A part of Stornoway life (and mine) disappeared last month when the Comhairle announced that the Library coffee shop was to close.
Despite being a popular wee place and a welcome refuge for many fatigued shoppers and drookit holiday makers it was making a loss and rather than looking to turn it around, the decision was taken to shut up shop and hope that someone else would take it over.
Like many families the coffee shop was a welcome refuge when my kids were growing up.
Every Saturday we would drop their mum off at work then hang around the Baltic Bookshop until 10am before heading into the library to get the girls their books before they were allowed their promised treat of hot chocolate with marshmallows and cream whilst I relaxed with a cappuccino and a slice of Bakewell tart.

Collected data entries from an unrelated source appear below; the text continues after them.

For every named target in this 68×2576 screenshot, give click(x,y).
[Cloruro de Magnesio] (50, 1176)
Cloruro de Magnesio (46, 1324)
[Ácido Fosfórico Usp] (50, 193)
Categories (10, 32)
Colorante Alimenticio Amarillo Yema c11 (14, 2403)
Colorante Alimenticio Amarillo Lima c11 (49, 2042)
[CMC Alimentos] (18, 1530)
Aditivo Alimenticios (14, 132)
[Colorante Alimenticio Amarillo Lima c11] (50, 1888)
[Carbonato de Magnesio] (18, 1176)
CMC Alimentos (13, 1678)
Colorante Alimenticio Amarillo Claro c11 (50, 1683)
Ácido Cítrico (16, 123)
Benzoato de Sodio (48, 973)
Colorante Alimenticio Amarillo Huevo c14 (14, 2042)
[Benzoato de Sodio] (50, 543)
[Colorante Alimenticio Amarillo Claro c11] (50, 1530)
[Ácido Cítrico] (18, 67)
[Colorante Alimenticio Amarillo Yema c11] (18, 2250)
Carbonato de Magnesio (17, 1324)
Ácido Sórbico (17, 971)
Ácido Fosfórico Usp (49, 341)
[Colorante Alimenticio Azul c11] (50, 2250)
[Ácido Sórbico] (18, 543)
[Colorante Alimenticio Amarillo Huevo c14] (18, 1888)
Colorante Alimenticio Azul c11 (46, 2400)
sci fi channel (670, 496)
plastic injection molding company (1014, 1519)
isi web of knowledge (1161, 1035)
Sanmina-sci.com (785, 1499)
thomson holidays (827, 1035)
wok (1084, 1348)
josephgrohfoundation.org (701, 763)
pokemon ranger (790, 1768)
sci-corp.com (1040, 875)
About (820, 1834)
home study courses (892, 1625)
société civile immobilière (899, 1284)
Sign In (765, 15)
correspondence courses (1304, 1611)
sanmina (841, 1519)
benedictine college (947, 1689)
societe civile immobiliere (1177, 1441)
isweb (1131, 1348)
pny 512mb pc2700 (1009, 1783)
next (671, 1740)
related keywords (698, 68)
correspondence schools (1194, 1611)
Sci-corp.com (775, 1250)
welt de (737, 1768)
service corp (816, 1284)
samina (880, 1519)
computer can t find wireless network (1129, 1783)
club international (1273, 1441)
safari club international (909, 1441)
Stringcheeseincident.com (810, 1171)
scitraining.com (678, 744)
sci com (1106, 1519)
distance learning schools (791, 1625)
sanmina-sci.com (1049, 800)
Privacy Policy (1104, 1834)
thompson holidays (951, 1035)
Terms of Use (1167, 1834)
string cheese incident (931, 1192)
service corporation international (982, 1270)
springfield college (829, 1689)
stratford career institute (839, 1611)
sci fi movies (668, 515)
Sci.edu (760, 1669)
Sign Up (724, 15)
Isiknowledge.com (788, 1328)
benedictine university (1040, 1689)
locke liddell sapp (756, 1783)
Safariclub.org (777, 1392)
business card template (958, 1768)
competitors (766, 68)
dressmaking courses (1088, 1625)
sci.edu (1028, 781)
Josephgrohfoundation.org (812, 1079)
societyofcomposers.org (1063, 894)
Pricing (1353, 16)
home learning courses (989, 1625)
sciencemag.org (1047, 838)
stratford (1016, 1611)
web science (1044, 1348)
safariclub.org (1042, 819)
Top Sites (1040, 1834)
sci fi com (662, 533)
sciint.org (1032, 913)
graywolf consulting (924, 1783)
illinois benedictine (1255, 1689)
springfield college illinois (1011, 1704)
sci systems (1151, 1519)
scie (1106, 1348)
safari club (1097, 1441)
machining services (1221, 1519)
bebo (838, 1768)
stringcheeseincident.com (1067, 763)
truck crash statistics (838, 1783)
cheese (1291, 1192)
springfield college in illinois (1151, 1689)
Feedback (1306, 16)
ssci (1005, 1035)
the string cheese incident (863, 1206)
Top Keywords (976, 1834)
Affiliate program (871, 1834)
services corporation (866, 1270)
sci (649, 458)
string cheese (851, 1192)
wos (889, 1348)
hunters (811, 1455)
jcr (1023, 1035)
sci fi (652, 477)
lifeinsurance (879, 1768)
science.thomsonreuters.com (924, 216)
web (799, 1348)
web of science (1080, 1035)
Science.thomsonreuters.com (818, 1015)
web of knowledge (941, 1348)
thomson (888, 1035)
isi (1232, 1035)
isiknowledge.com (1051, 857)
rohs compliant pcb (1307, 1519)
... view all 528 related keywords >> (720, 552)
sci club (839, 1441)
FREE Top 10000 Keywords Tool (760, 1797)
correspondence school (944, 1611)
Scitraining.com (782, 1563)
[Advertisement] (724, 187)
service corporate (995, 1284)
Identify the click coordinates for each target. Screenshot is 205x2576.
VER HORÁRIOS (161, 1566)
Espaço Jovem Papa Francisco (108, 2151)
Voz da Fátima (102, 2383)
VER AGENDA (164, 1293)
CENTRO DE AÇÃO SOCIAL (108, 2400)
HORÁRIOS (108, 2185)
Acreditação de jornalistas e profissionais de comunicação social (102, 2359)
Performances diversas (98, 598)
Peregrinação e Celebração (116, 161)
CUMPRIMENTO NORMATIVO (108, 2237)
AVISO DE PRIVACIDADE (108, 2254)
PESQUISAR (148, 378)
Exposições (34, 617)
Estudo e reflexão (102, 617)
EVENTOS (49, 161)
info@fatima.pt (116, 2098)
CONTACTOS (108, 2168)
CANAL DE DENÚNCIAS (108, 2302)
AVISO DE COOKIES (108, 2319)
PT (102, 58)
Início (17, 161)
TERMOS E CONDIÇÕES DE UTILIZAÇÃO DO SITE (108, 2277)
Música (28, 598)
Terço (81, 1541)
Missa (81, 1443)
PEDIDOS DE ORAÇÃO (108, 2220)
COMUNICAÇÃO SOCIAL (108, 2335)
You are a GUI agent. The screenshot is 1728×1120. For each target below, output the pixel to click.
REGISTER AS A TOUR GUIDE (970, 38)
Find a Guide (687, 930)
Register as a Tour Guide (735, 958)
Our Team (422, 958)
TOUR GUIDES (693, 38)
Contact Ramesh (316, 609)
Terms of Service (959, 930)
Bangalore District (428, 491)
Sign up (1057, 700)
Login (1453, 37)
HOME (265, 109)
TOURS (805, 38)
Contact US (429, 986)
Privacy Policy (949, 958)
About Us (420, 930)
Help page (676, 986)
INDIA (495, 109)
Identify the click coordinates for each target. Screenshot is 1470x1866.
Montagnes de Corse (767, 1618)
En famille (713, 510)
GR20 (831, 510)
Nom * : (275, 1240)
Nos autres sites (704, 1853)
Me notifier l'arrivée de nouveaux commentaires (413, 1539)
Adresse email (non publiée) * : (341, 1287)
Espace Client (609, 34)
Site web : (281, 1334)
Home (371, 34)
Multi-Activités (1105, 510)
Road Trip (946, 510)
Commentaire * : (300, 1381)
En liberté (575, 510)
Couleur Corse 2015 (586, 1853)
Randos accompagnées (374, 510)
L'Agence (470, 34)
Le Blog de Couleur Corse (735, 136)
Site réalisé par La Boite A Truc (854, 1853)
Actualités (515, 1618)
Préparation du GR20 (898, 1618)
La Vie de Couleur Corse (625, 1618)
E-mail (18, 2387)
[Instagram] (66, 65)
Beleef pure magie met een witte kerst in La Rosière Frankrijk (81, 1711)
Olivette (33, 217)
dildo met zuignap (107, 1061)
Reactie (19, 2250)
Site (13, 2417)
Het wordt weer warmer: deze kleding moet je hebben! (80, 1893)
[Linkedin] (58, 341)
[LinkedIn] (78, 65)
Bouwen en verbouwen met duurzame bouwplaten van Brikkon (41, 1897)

I was there nearly every week for years and years. My girls remember it fondly and feel a part of their childhood has gone. If anyone thinks it was just a coffee shop then they have never been or went in with their eyes closed.
The staff rarely changed over the years. They were just really nice people and made everyone feel so welcome.
Even the customers who went in on a Saturday morning were the same practically every week.
They were so regular you could set your watch by them and it gave me a warm glow just to see them every week. This wasn’t just a coffee shop; it was a way of life. In fact it was a Stornoway of life.
It was a place for families, for friends and for visitors.
It was somewhere young children could come and sit as a group of friends for the first time up town.
And then there was the window. The beautiful glass window were you could sit with your coffee and be as nosey as you like as everyone walked by outside because they couldn’t quite see you sitting there.
I cannot believe it closed because of a loss of £48,442 over four years. Now my maths might be rusty but that’s £12,110 (and 50p) each year or £232 per week or even £33 per day. Is that really so difficult to turn around?
The coffee shop had the best prices in town so putting up the price of a hot drink to claw back £30 a day surely couldn’t have been that difficult? Anyway, what’s done is done but I can’t help feel that the town will be a whole lot worse for the loss of £30 a day.
Now it’s Woolworths no more, Hydro no more, Clachan no more, Coffee shop no more. Murdo Maclean’s no more?